In an interview with CNN's "Late Edition," he said neither Britain nor the United States had "imperialist ambitions" in Iraq, and both want Iraqi forces to take over responsibility for security.

Reid made the remarks when asked to comment on the memo, signed by him, which stated that Britain is considering reducing its troop presence from the current 8,500 to 3,000 by the middle of 2006.

The memo, first published in a British newspaper last week, also says there is a "strong U.S. military desire for significant force reductions."

Reid declined to comment directly on the memo but confirmed Britain's strategic plan was to transfer security responsibility to Iraqi soldiers.

"If we had an open ended presence there, and were never envisaging that the Iraqis could take control of their own country, we would be rightly criticized for long term imperialist ambitions. We have none," Reid told CNN.

Blair's official spokesman, who speaks on customary condition of anonymity because he is a civil servant, said the memo merely confirms the government's long-standing plan to train Iraqi forces and gradually hand over security responsibility.

═══

ABOUT THIS EXERCISE:
Repeat the part of the passage on the British troop memo between "In an interview" and "middle of 2006.", inclusive, without changing a word.

MATERIAL SUPPLIED:
═══

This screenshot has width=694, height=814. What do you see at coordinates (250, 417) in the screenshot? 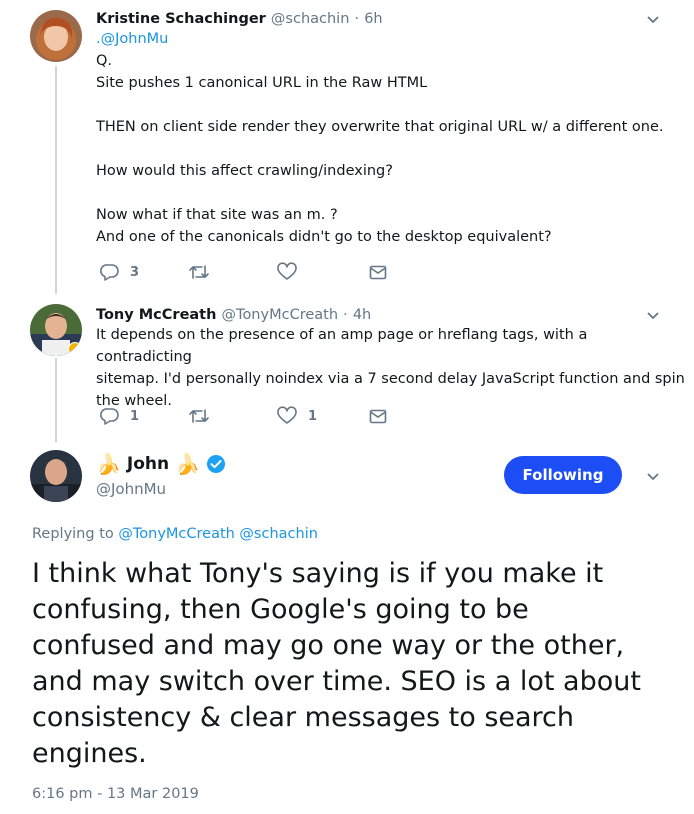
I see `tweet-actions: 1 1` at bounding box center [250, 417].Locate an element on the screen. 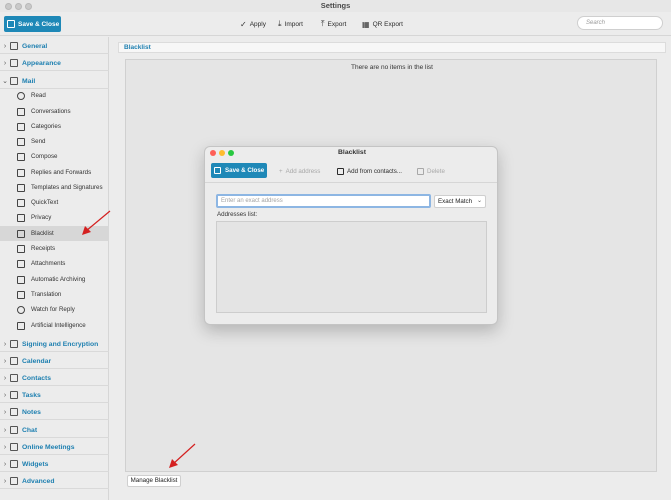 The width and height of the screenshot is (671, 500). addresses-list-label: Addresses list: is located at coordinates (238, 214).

═══

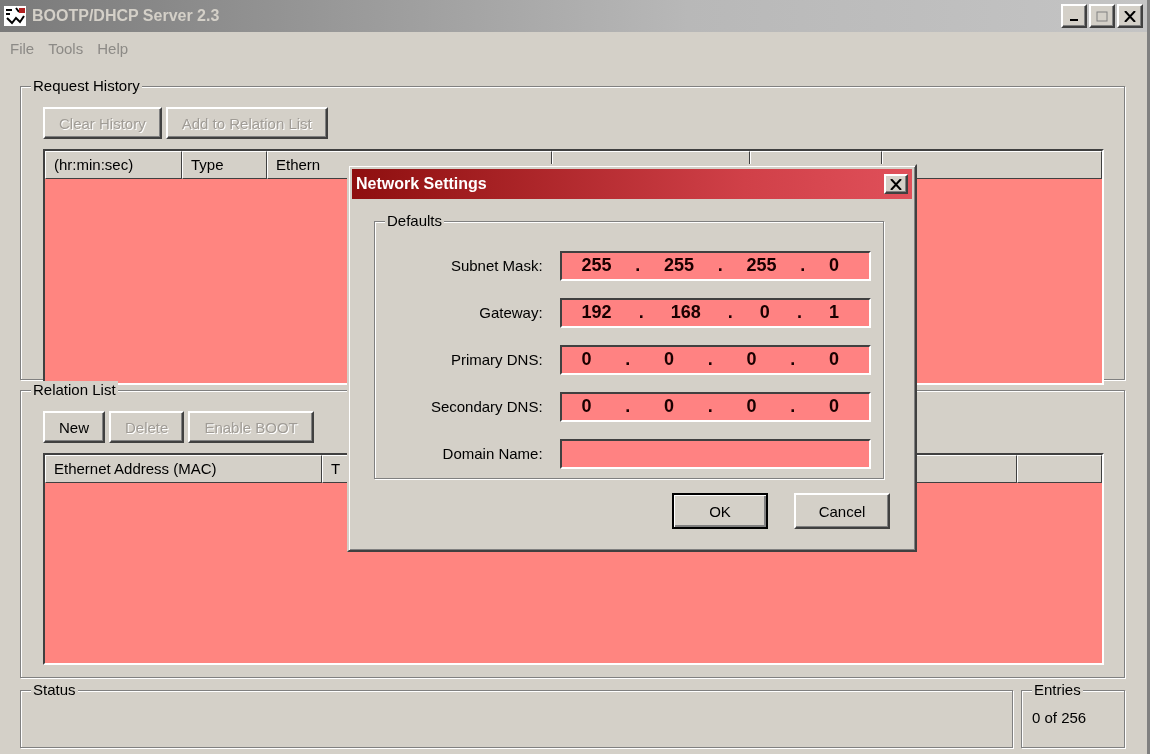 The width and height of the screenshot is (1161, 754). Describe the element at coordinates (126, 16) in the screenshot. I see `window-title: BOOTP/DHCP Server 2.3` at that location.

═══

COMPLETED EXERCISE:
In an interview with CNN's "Late Edition," he said neither Britain nor the United States had "imperialist ambitions" in Iraq, and both want Iraqi forces to take over responsibility for security.

Reid made the remarks when asked to comment on the memo, signed by him, which stated that Britain is considering reducing its troop presence from the current 8,500 to 3,000 by the middle of 2006.